If it hadn't been for that darned NaBloPoMo, I could have stretched things out and had #1000 land on May 14, 2012. Heh. I'd like to think I'm not so OCD that that doesn't bother me just a little bit, but that bothers me just a little bit.

I'd also like to think that after writing about weight loss for six years I might have lost some weight, but it turns out that hasn't happened. I haven't really been writing about weight LOSS. I've been writing about weight-loss STRUGGLE.

As most of you know, I'm a recovering alcoholic with more than 21 years of sobriety. When I hear newly sober people talk about how they know it's going to be hard to not drink for the rest of their lives, I try to reassure them that that's just not true. If not drinking was going to make me miserable, why would I not drink? I don't want to be miserable, I want to be happy, joyous and free.

And I am, when it comes to alcohol.

But I'm a prisoner of food, and I think it's time to plan my escape.

I've learned a lot about myself, struggling to get rid of a good deal of me over the past six years. Oh, hell, over the past 50, really. (I went on my first "diet" when I was 11. How in the world could my mother have encouraged that?) Six years of introspection (because what else is a blog but self-absorbed navel-gazing?) have taught me that

  • wishing doesn't make it so
  • good health is more important than wearing a size six
  • the love of my husband, family and friends trumps everything else
  • I love to cook (have you ever seen a skinny good cook?)
  • I'd rather eat healthful things most of the time, and 
  • life is too short to skip dessert.

Y'all have been through thick and thin with me. More thick than thin, unfortunately, but from now on it's not going to be all about the struggle. If I happen to lose some weight you will, OF COURSE, hear about it. But I'm more than my weight. (And you are, too.) And, looking back, I've certainly written about more than my weight.

You congratulated me when Mr. Shrinking Knitter and I got married. You've celebrated the births (this links to my third) of two of our grandchildren (this links to my husband's youngest. The triplets were born between blogs. (You've also probably noticed I don't write much about them or post their photos, at their parents' requests).

You were here for me when I ran my first half-marathon, and my last.

You helped me immensely when I lost my father. (I miss him so much, especially in the spring, when it's time to plant the garden.)

Thank you, for all of it. I don't have nearly as many readers here as The Shrinking Knitter did, and I don't think bloggers comment as much as they used to (I try to, but I'm guilty as well). But I know you're out there, and I appreciate you coming along for this crazy ride.
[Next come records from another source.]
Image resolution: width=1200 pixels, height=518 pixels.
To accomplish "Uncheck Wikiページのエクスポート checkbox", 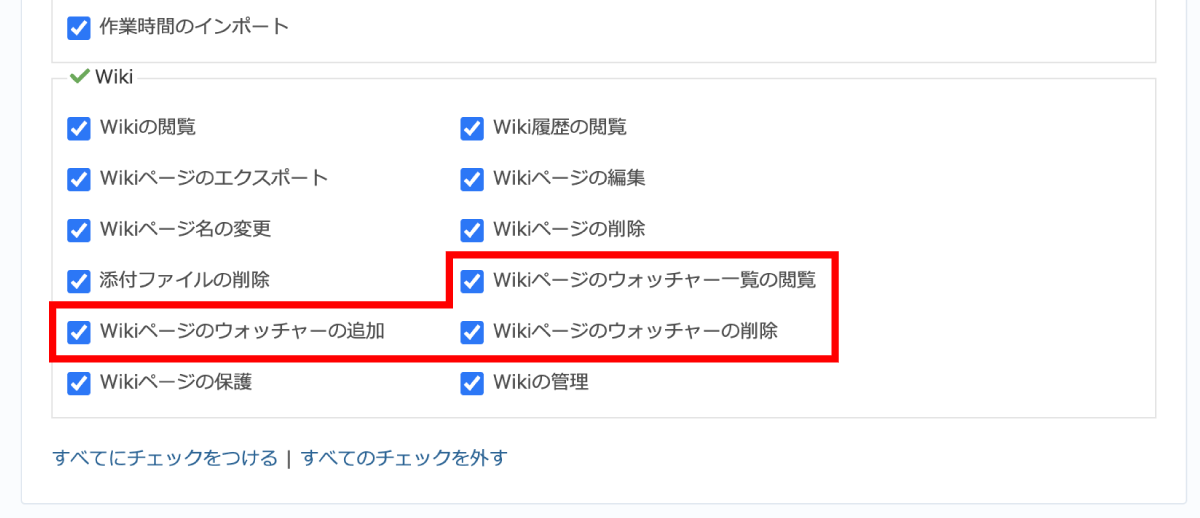I will (79, 179).
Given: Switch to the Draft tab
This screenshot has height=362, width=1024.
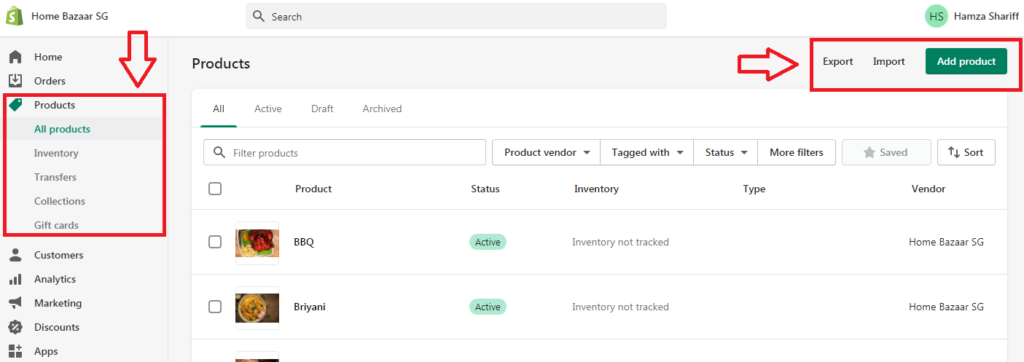Looking at the screenshot, I should tap(322, 108).
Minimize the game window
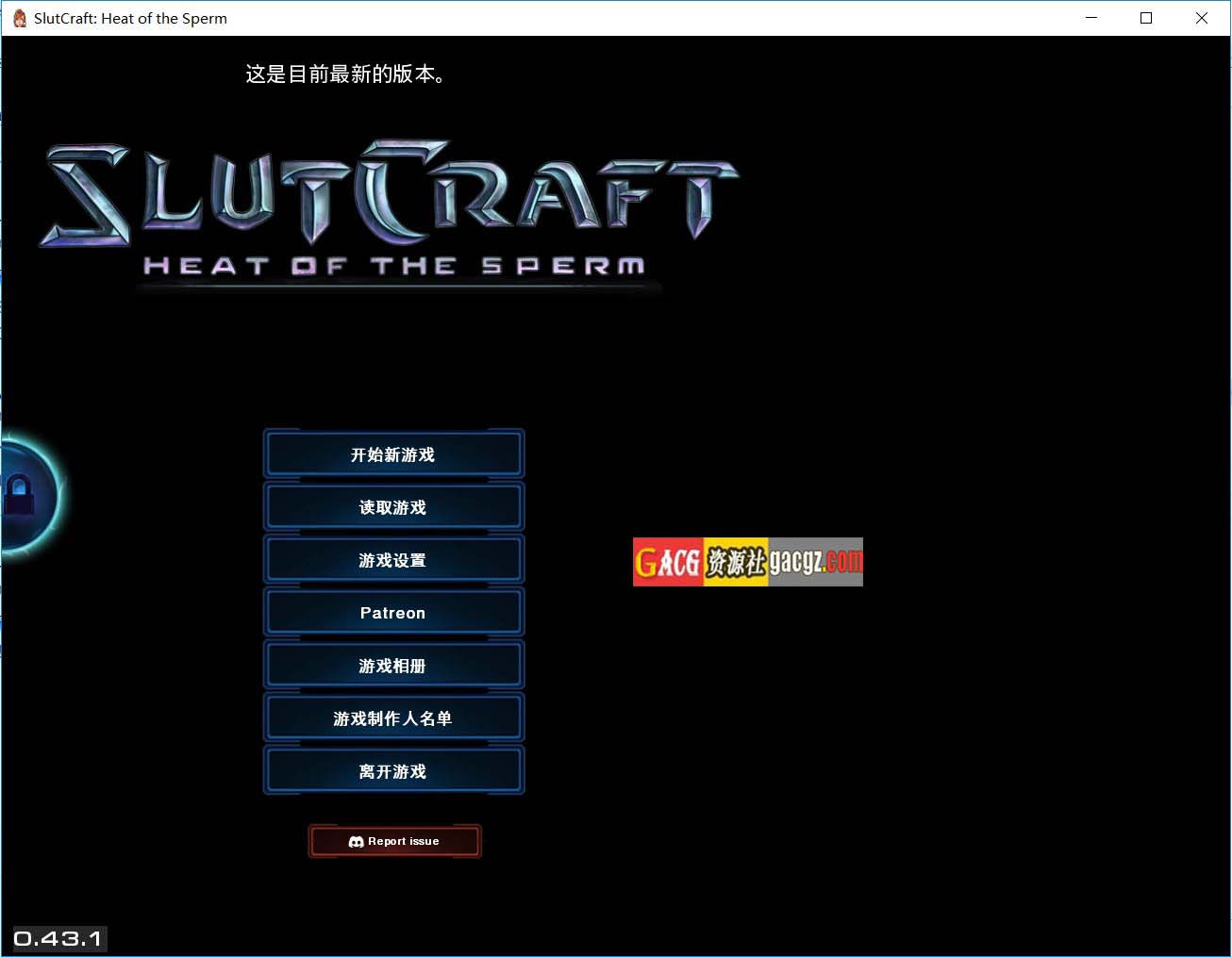This screenshot has width=1232, height=957. click(x=1091, y=18)
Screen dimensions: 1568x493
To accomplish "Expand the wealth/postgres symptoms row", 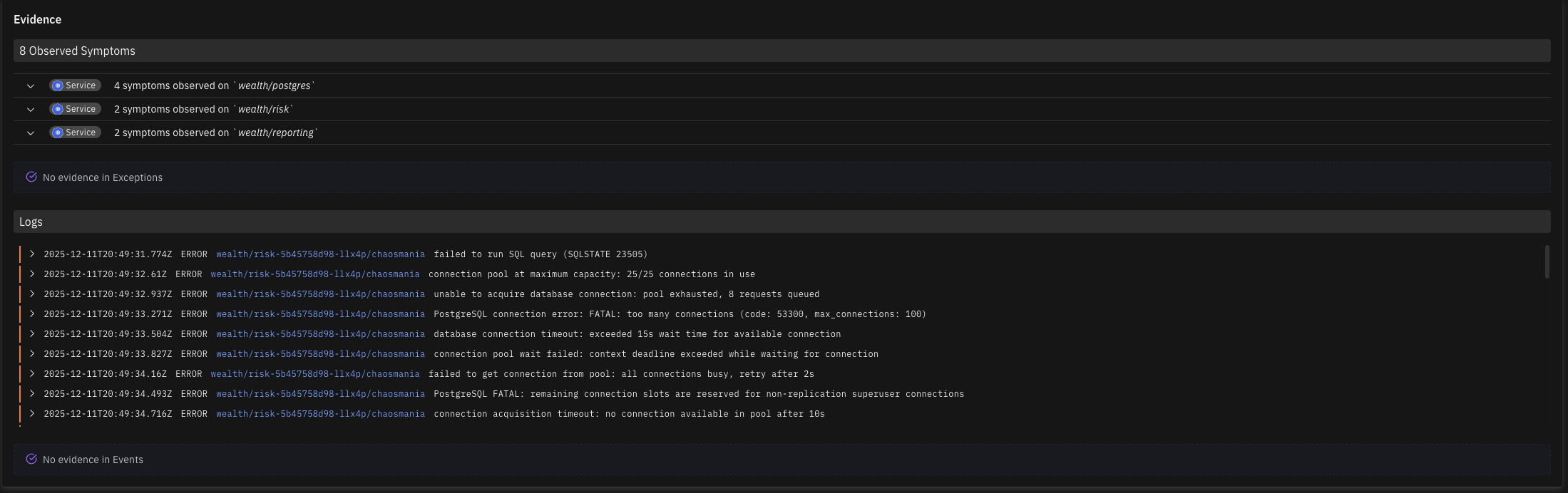I will point(31,86).
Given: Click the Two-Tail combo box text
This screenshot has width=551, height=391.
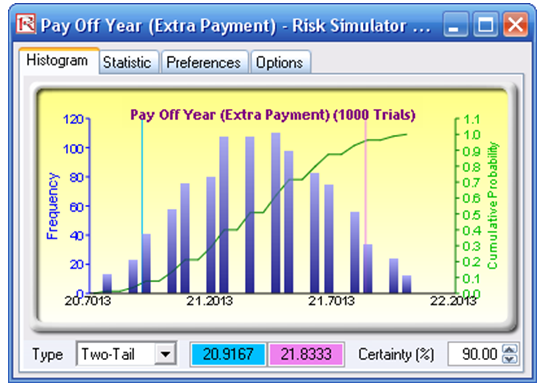Looking at the screenshot, I should point(108,354).
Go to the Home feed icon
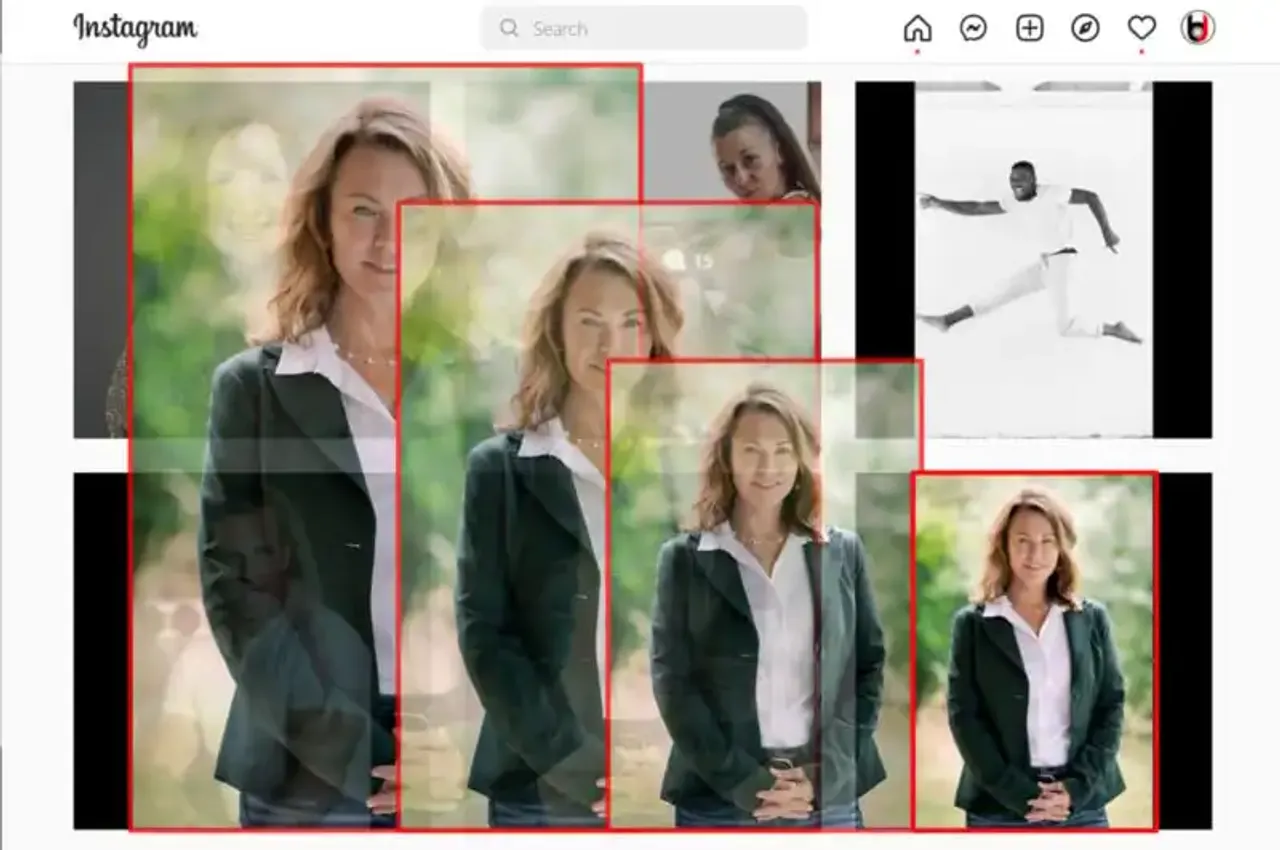1280x850 pixels. (917, 28)
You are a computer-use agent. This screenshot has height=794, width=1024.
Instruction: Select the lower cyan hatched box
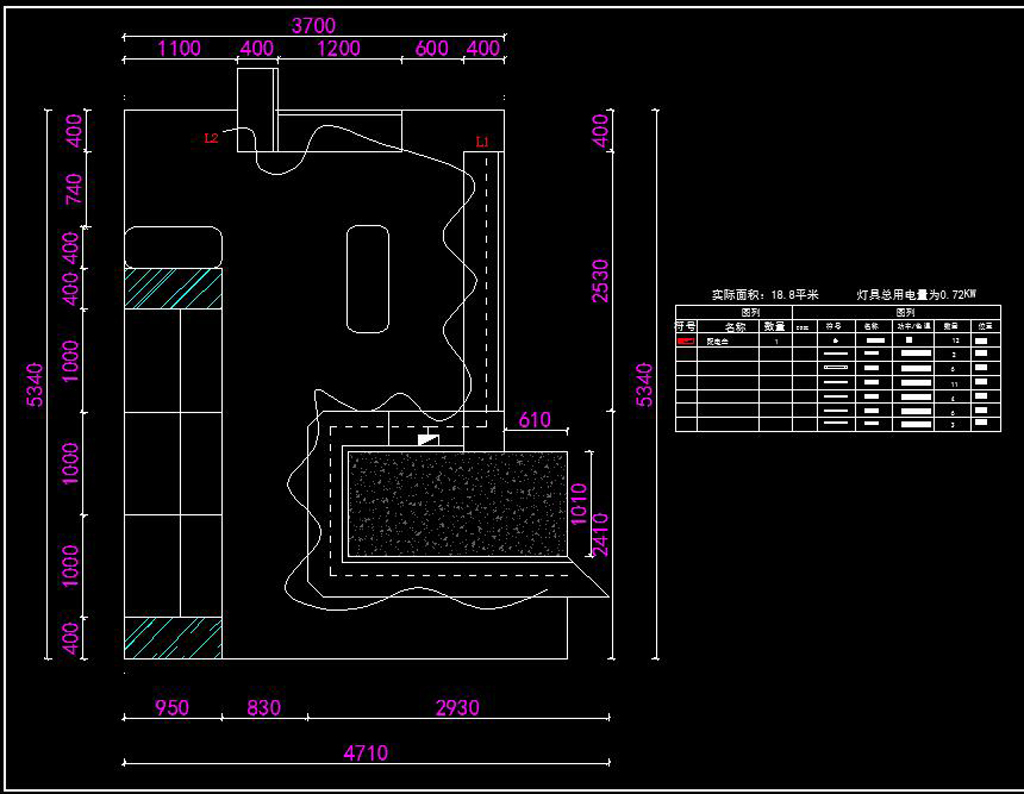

P.S. Here's the link I promised on how to make a garlic braid.

2 comments:

Diandra said...

Congratulations!

(My brain, that old rascal, promptly chimed in with, "I am more than just a number... I am many numbers!" Yeah, I could definitely without it - oh, wait...)

Anonymous said...

You're right, I read blogs but don't often make a comment. I appreciate that there's someone else who's going thru the same struggle!